After the donuts, we went to the Explora museum near Old Town. That’s a good place and it was very popular, but not too crowded, on Sunday. The exhibits are fun and well-designed and constructed, and the boys can move at their own pace from station to station. There’s a puzzle café, a bubble pool, and a marble maze that were especially fun. A pretty top quality place. We spent a little over an hour there, and then had lunch at the Slate Street Café, a relatively new place near the courthouses downtown. I think I’d call it “creative comfort food.” Cyndi and I split a really nice fish and chips, with homemade chips and batter-fried salmon, served in a open paper bag. I also ordered a corn chowder, because I love a good corn chowder. The boys got a grilled cheese. It wasn’t on the menu, but the cooks graciously made one. The bill was quite reasonable for a nice Sunday lunch. It seemed like a good place for an evening beer and wine in the loft, and it had an outside patio, too. Locally owned, it’s not far from the Marble Brewery, another new place on the north side of Lomas downtown.

At this moment, I’m having trouble remembering what we did the rest of the day and it’s time to move on. The boys have played in the pools, Lauren and Nicholas have left already, and we’re ready to go.
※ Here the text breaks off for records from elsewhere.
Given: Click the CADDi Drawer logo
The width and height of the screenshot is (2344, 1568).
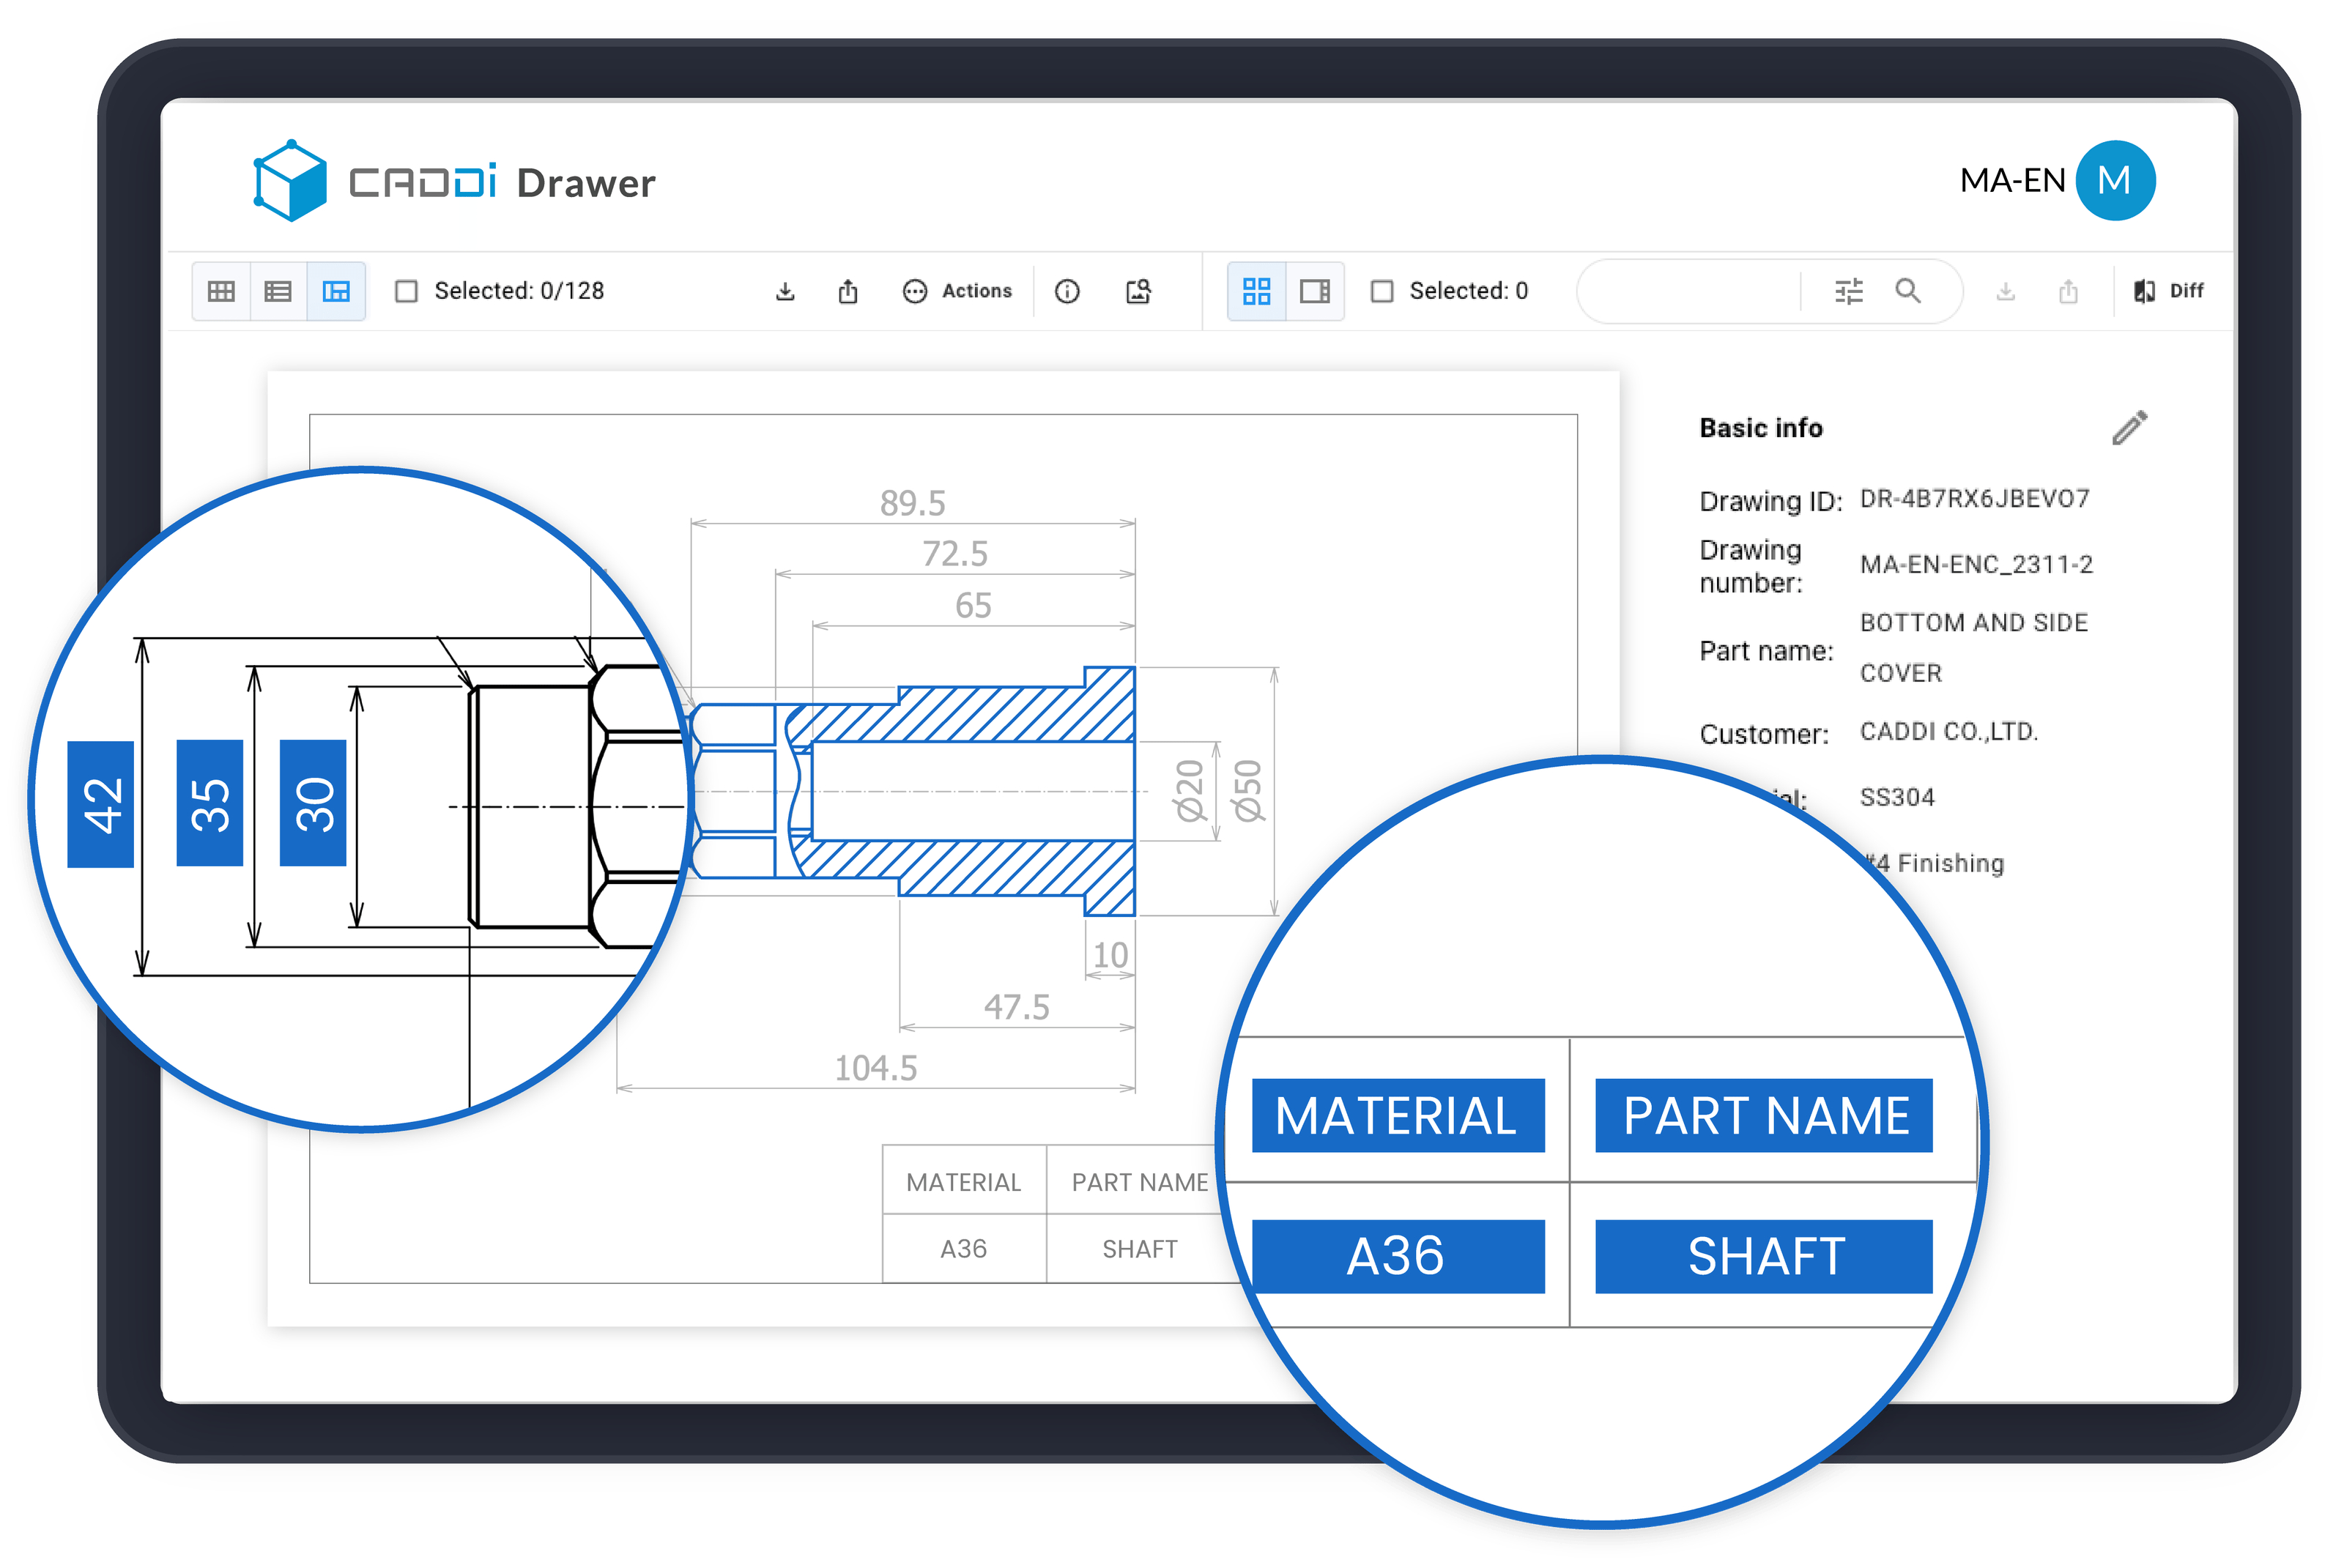Looking at the screenshot, I should tap(455, 182).
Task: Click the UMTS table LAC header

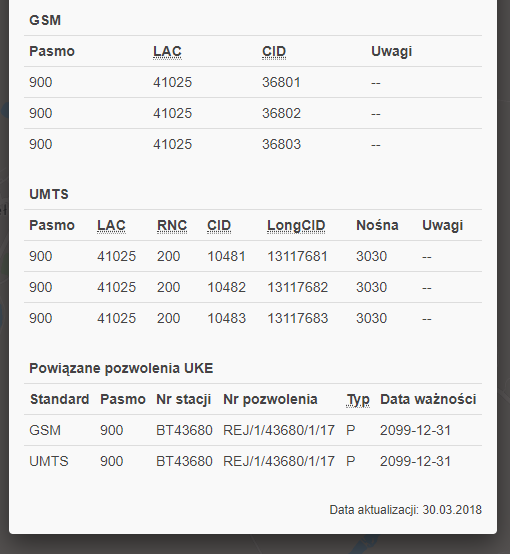Action: point(111,225)
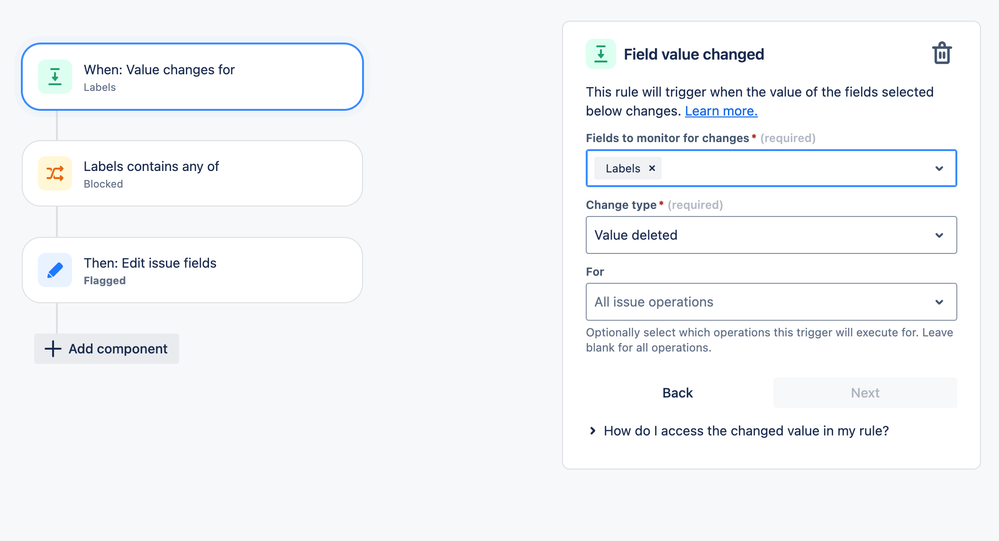Click the plus icon beside Add component
Viewport: 999px width, 541px height.
tap(53, 349)
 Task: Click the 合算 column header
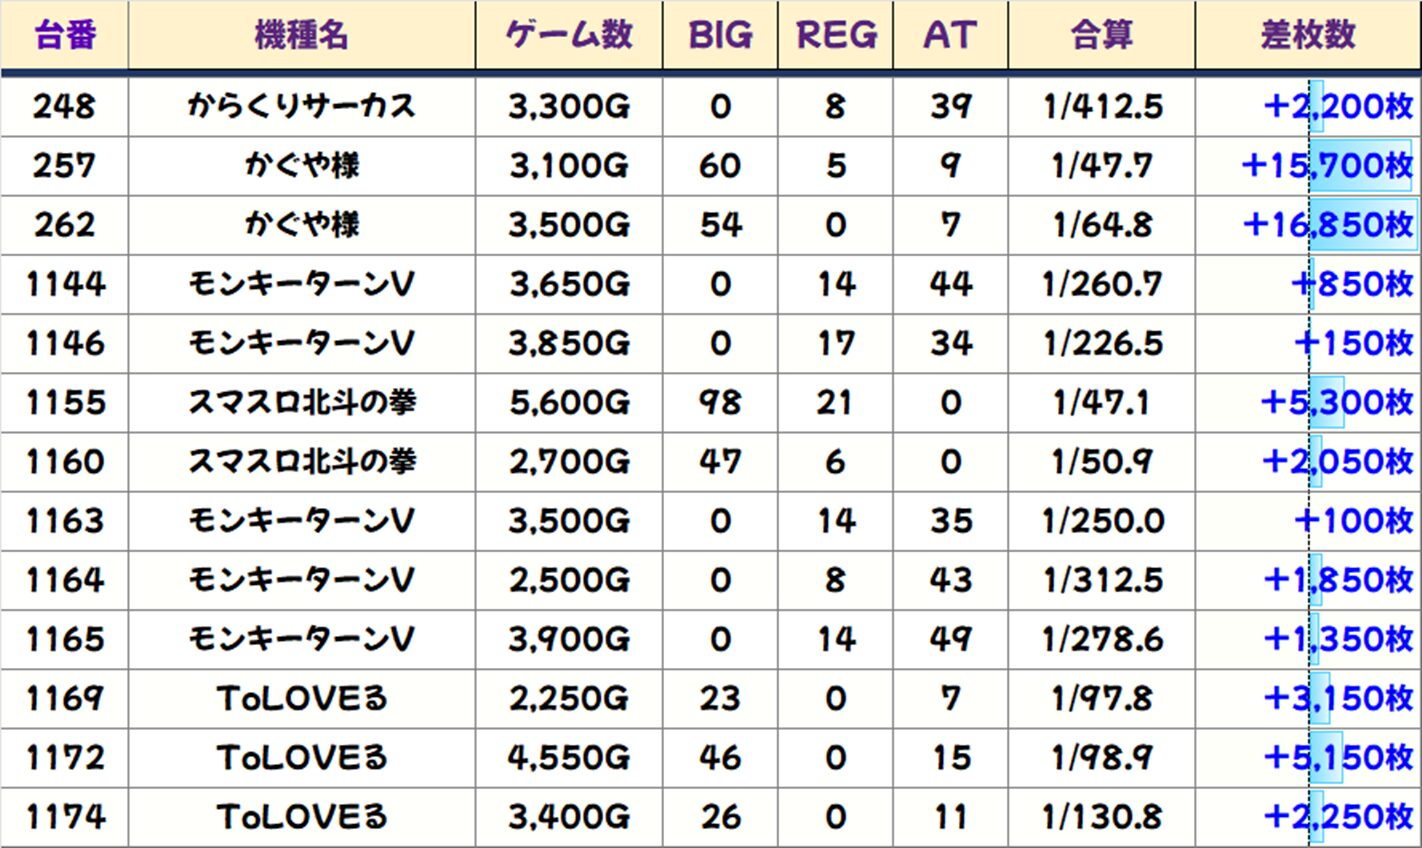pos(1102,35)
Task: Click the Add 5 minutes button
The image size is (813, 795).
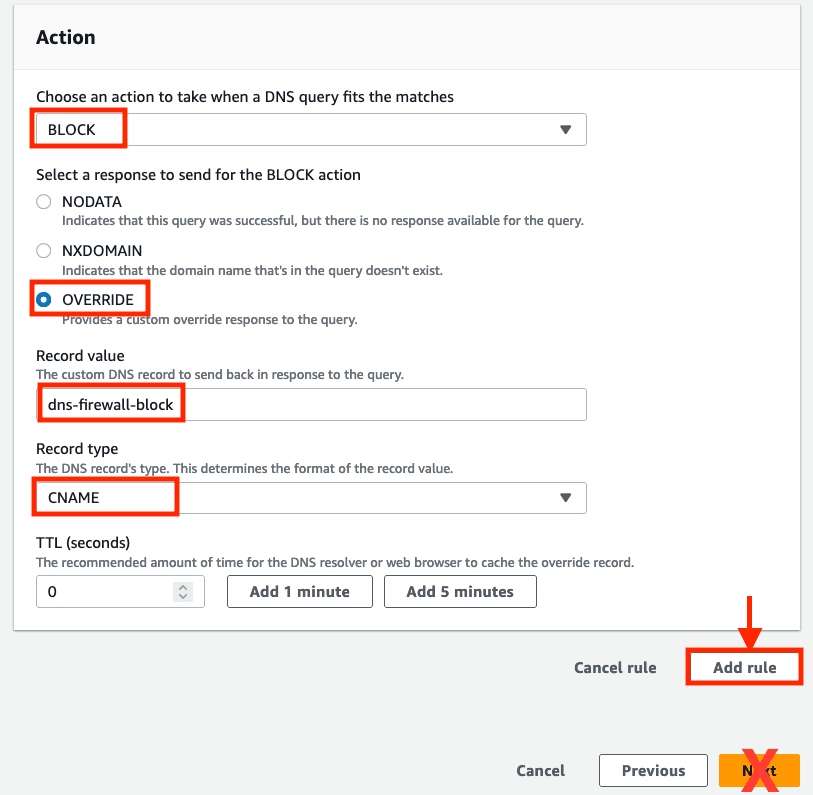Action: tap(460, 591)
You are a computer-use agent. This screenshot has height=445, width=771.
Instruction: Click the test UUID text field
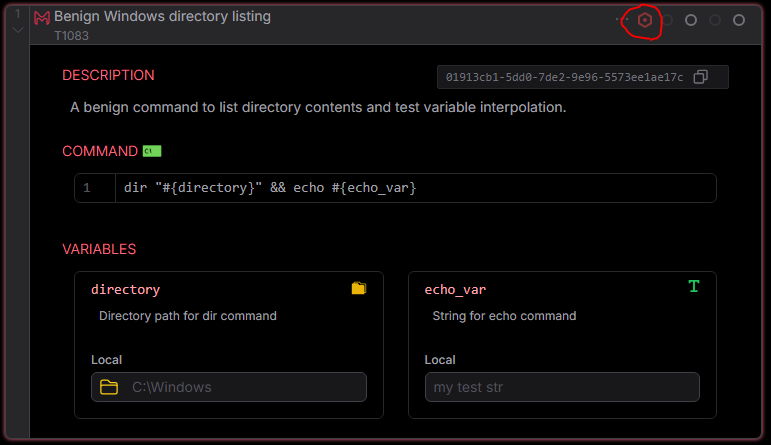[564, 77]
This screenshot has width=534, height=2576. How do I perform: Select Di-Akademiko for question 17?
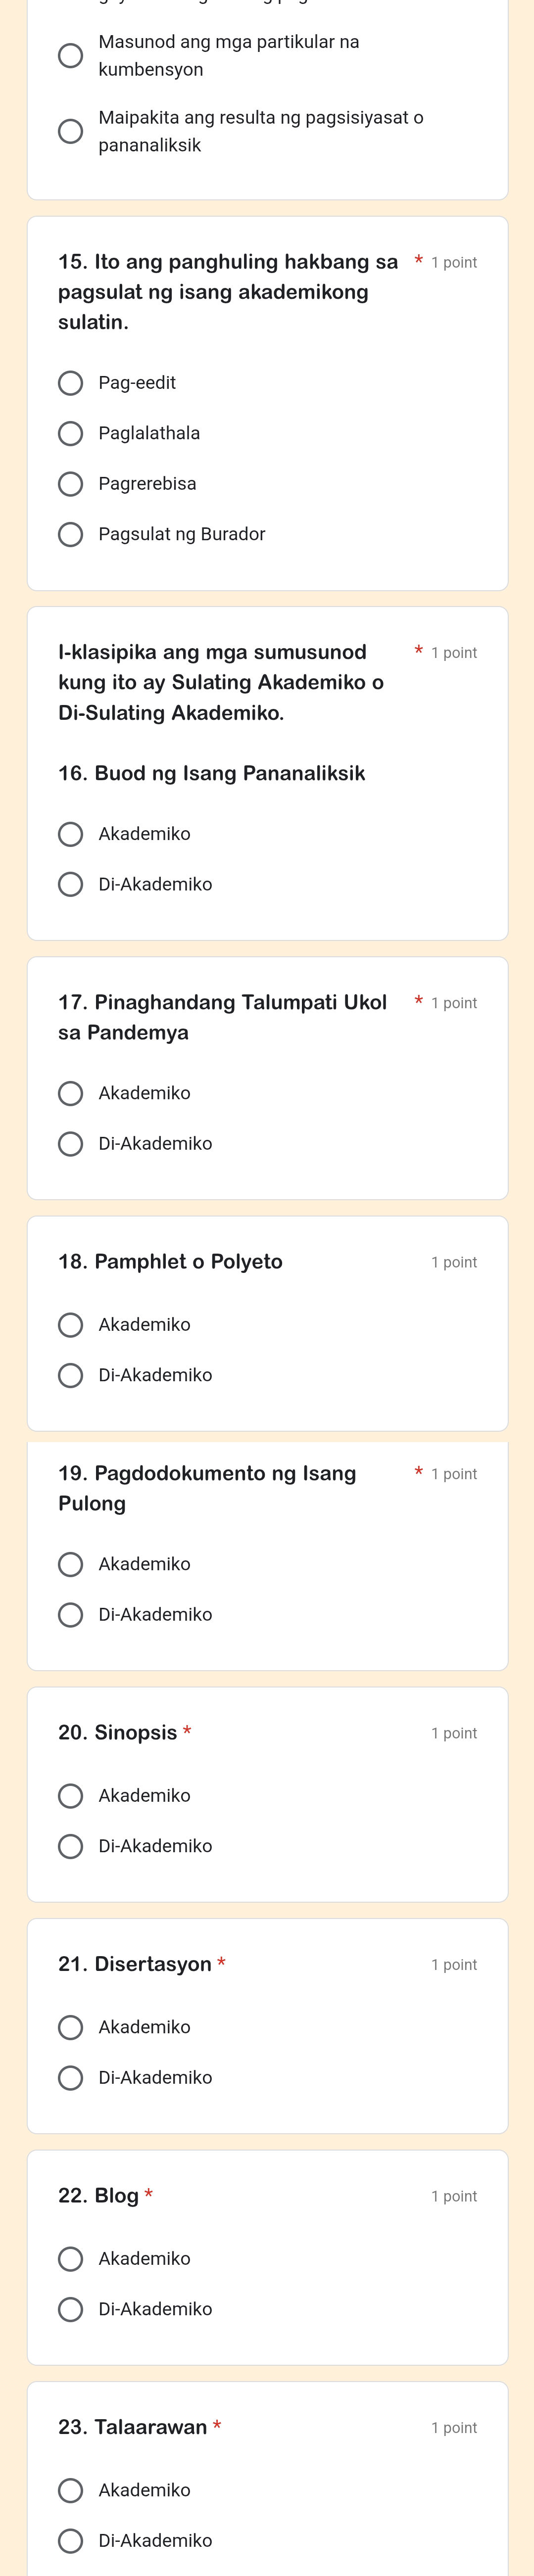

P.S. I heard from Ariel as she was returning on the train. She sounded happy, and maybe a little anxious about starting a new life there, figuring out where everything will fit in. Later that night, the Albuquerque families got together, and the cousins played magnificently together, with a lot less shrieking, whining, and hurt feelings. The four boys played football in the grass for a while, which Loren opted out of. Ry skateboarded with Brendan, of course, making his first attempts at an ollie on the back porch. It's quite a thing to watch him kick and step on the the board with so much confidence, and I can imagine him in a skate park much sooner than later. Don told a story about how Jackson is helping Nicholas, his cousin, at school. I guess Nicholas has been telling Don how Jackson is showing him around and including him in things on the playground. It's Nicholas's first year there, and from what I hear he's really enjoying his new school and appreciates seeing his cousin there. The cousins are in different grades and don't share the same recess time, so I gather it must be before school that they can be together. Don mentioned that it was good to see all of the children growing up to be such good cousins to each other. I was proud of Jackson when I heard the story. He's going through a stage when sometimes he'll be mad and say harsh words and tease Ry (tho Ry is not afraid to fight back), but both of them are such sweet boys who show a lot of affection and appreciation. Bennie remarked again this weekend how good Jack's pronunciation of Spanish is.